Research Background:
Antisocial personality disorder (ASPD) is one of the most volatile and obscure mental disorders currently listed in the DSM-V. It is characterized by a long history of impulsive behavior, disregard for others, lack of empathy and amorality among many symptoms. The underlying genetic causes of ASPD has been extensively researched, but few results are conclusive. While ASPD most likely develops under a combination of hereditary and environmental factors, it is unclear whether genetic factors directly contribute to ASPD.The solute-carrier gene SLC6A4 located on chromosome 17 is vital to the rate of serotonin transportation. Allelic variations may affect an individual’s ability to regulate emotions. The variation 5-HTTLPR, which is a polymorphic degenerate repeat section, can reduce grey matter in the amygdala, increase risk for depression as well as hinder social interactions. It can also cause negative and positive sensitivity to stimuli and to external experiences.

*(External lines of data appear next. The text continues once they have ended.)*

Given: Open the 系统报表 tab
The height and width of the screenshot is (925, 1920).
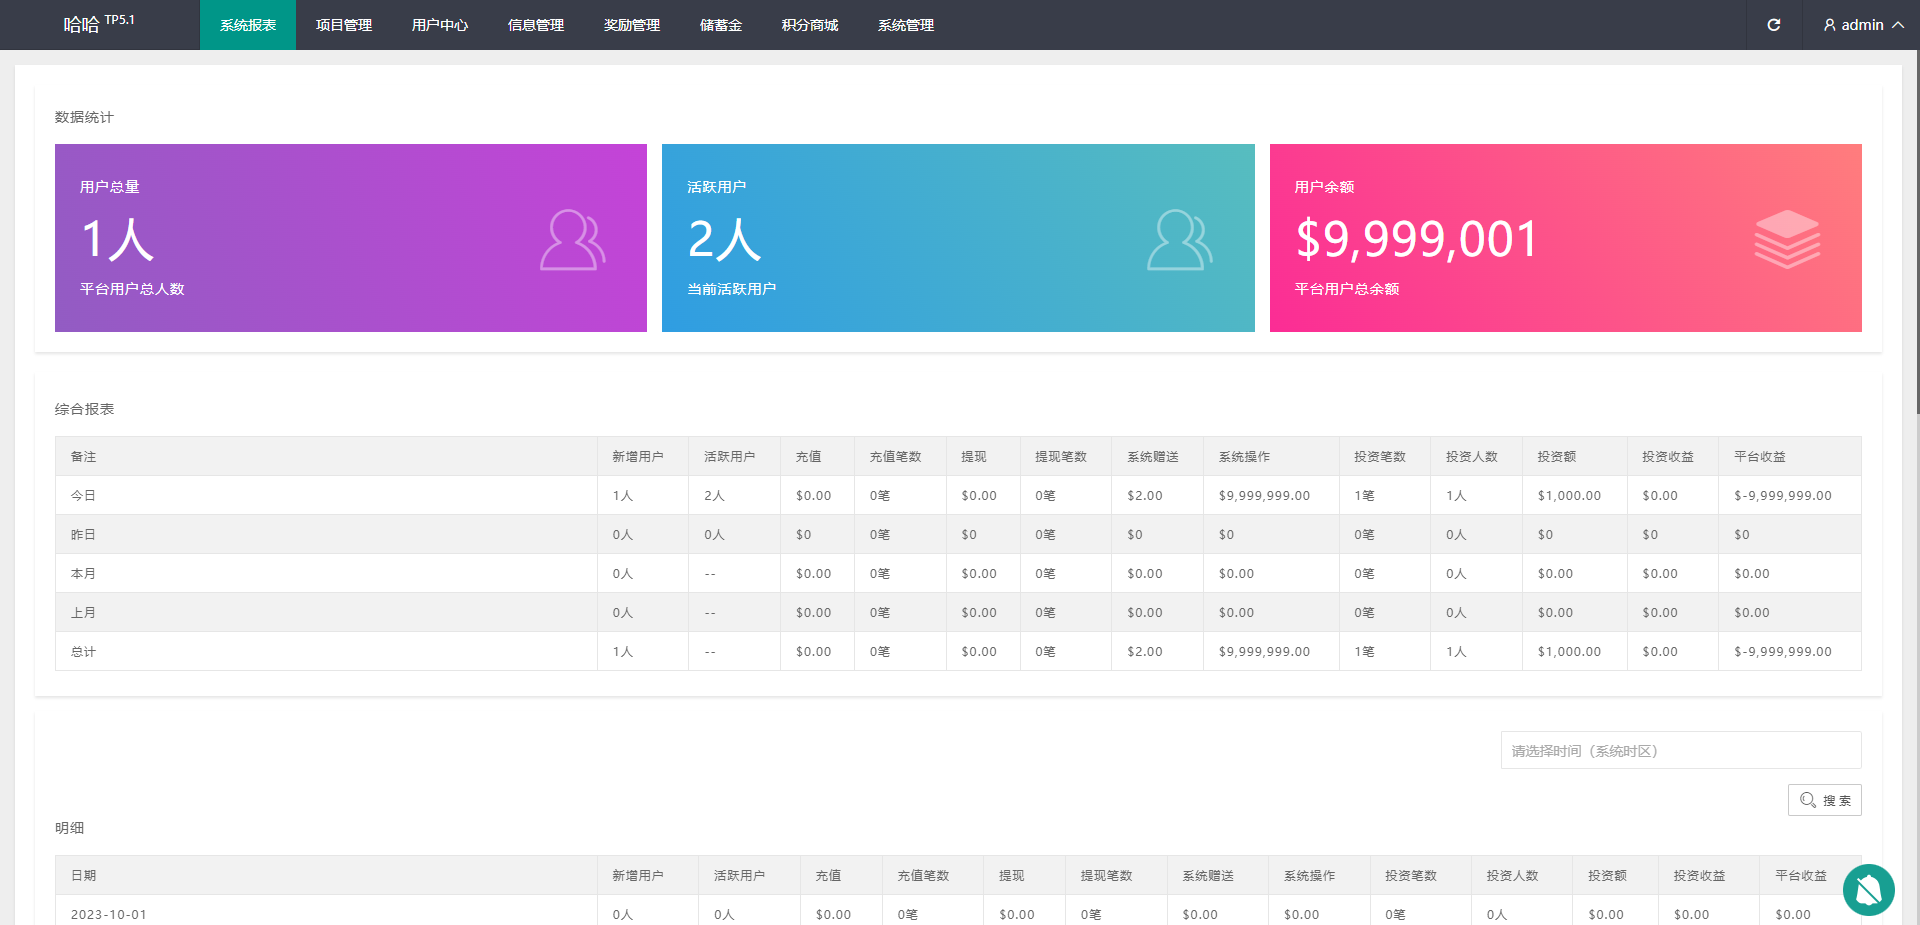Looking at the screenshot, I should pyautogui.click(x=248, y=25).
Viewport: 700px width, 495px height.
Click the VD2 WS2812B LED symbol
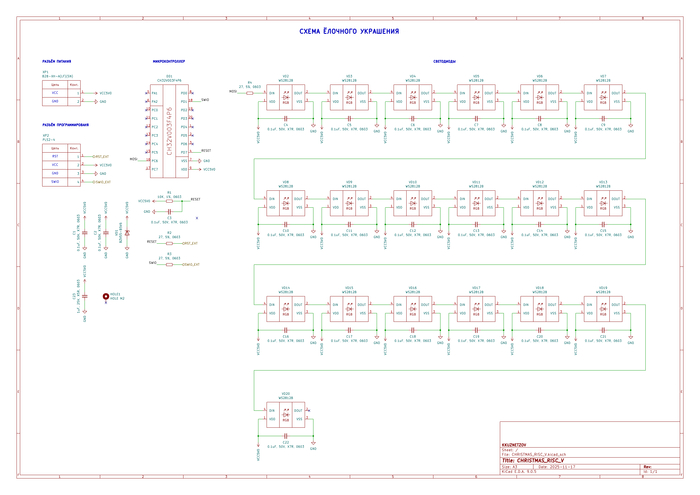click(x=285, y=98)
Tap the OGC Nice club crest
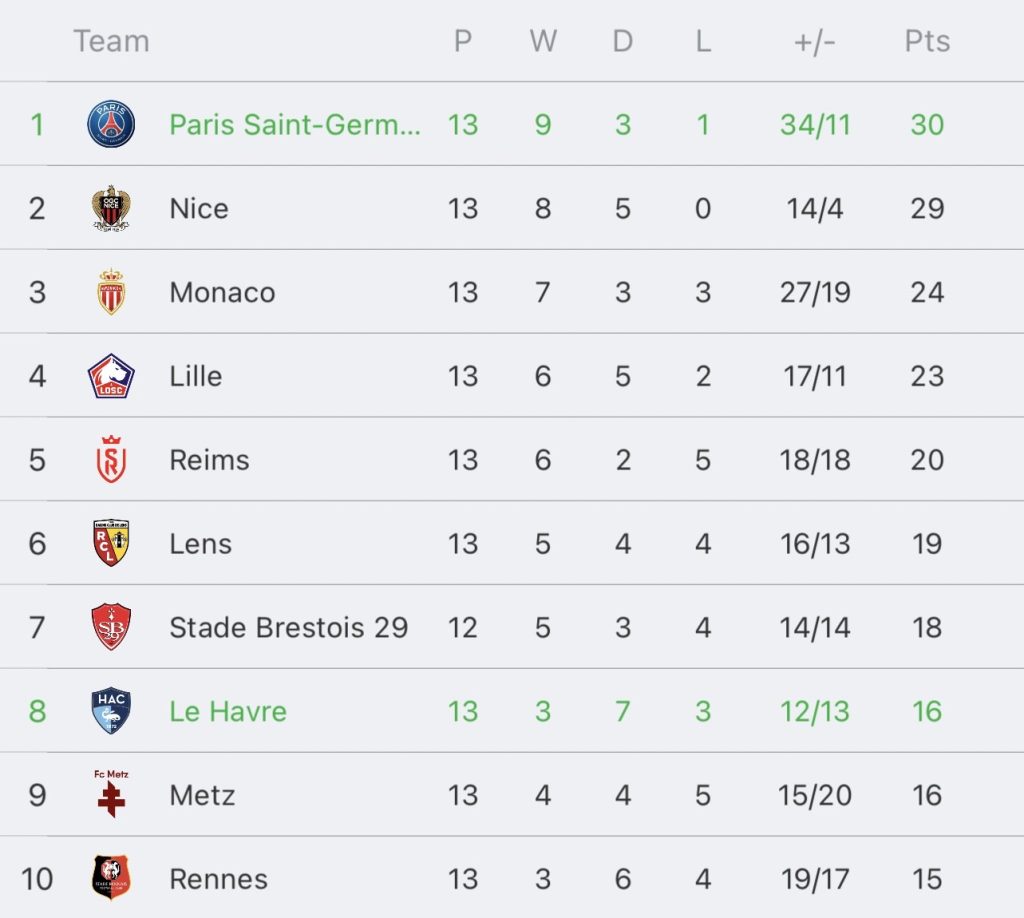Screen dimensions: 1024x918 111,208
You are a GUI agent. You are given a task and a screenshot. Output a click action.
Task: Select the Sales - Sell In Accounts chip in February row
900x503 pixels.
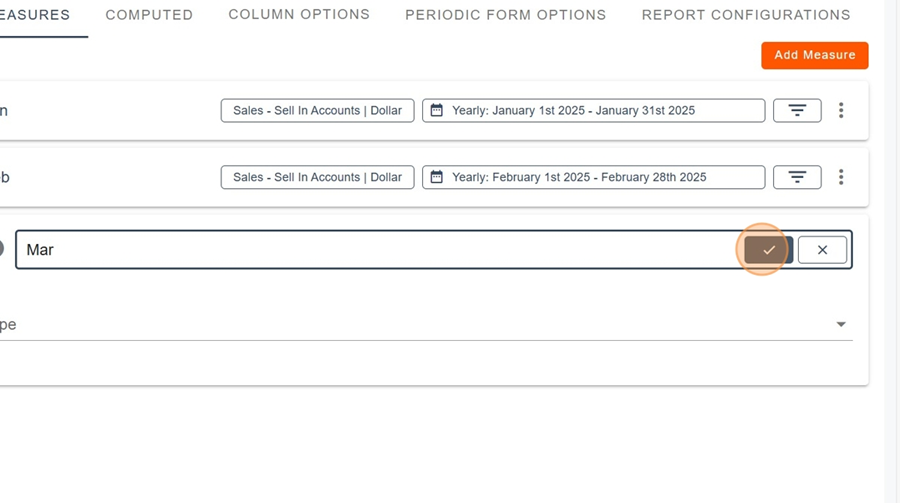point(317,177)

Relying on past studies conducted on the correlation between 5-HTTLPR, it was found
that the region is associated with higher risk for antisocial personality disorder.
Proposed Study:
The main goal of the study is to determine if the 5-HTTLPR variation of the SLC6A4 gene is correlated with ASPD or is a direct cause. Existing research finds that the two are correlated; this study would determine if the connection is enough to conclude causation. Participants would be ASPD patients between the ages of 25-40 with no comorbidity. In the third step of the study, CRISPR gene editing technology will be used to deactivate 5-HTTLPR (see figure below).
Methods:
1. Test for 5-HTTLPR variation in participants. If participants have the variation, they will continue in the study. If not, their participation will be terminated.
2.
a.Control Group: No genetic editing
b. Experimental Group: 5-HTTLPR variation is turned off through CRISPR-Cas9 gene editing. The process will include using viruses substituted with methylation methods that could pinpoint faulty, differentiated cells within the amygdala and stop the DNA transcription process, bringing the serotonin transportation rate back to normal.
3. Observe over a 10 year period to determine if the groups show signs of ASPD symptoms subsiding.
Anticipated results:
It is anticipated that the control group will show little to no improvement, but that the genetic editing group will see a reduction in number and/or severity of ASPD symptoms.

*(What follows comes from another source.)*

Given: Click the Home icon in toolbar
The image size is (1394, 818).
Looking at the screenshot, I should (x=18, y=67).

The exact timetable of improvement is unknown; hence, the study will observe participants over 10 years to ensure enough time is allotted for results.
Implications:
These results could be used to effectively target and treat ASPD patients with this mutation by “turning off” the genetic cause using CRISPR gene editing technology.
This would provide a stronger understanding and treatment for a condition not entirely understood in the scientific community.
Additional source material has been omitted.